A new chapter for Westland and American single malt
Westland Distillery’s latest Garryana edition comes with the expectation that American single malt will soon be recognised as an official whiskey style.
For the average whisky drinker, American single malt is still a fairly new concept. Unlike Bourbon or Scotch, it lacks a formal definition, at least for now, and the general awareness that comes with decades of production.
Founded in 2010, Westland Distillery has been at the forefront of the American single malt movement, educating consumers and advocating for legal guidelines. While they have led that charge for years now, it also comes with some drawbacks.
“Sometimes being early to the party isn’t helpful,” said Erik Bennett, head of marketing.
Westland was adamant from the outset that American single malt be its own style and not lumped into the ‘generic category’ of American whiskey.
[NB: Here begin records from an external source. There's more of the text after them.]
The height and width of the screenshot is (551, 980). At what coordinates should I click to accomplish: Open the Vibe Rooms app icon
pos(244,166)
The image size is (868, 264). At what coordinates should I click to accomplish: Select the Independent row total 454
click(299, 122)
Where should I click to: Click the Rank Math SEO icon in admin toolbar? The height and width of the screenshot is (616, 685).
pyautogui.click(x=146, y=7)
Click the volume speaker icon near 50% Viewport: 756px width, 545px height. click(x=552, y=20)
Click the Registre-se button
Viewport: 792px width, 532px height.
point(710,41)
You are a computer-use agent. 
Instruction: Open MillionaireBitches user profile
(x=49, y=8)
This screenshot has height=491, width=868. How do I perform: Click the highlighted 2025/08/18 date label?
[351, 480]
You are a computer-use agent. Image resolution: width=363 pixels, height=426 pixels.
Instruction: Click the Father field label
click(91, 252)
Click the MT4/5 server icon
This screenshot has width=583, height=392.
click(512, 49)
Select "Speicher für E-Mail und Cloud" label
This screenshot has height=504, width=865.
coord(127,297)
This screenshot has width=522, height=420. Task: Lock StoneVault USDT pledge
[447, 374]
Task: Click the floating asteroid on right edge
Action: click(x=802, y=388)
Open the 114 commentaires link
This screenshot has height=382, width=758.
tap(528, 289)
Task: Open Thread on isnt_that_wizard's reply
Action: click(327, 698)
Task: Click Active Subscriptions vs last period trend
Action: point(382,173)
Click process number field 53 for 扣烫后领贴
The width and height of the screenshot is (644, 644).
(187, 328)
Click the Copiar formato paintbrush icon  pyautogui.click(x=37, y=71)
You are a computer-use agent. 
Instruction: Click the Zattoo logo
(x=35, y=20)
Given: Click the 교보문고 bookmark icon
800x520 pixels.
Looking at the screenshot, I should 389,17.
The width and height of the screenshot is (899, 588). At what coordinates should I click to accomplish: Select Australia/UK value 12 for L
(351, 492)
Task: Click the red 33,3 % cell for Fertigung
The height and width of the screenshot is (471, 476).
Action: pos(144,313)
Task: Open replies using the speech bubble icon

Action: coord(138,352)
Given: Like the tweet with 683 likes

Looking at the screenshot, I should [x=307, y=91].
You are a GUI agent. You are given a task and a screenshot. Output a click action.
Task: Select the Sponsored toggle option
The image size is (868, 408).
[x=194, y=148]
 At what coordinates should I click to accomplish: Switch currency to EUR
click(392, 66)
It has taken time though, as the The Alcohol and Tobacco Tax and Trade Bureau (TTB), the US governmental agency that oversees alcohol, has been slow in recognising and ratifying parameters for the style. The American Single Malt Whiskey Commision, which Westland helped found, has been anticipating a decision for more than a year now.
“That meant we’ve had this awkward waiting period,” Bennett added. “We’re not exciting because we’re not new. But the thing that we believe in hasn’t happened yet. And in the meantime, the competition’s grown. I do think it’s shifting in this moment where it is pretty crucial that we don’t lose focus.”
In the past year, Jack Daniel’s and Jim Beam have released American single malts of their own, lending further credibility to the growing category. Distillery manager Tyler Pederson said he’s hopeful that these new entrants will raise the profile for American single malt worldwide.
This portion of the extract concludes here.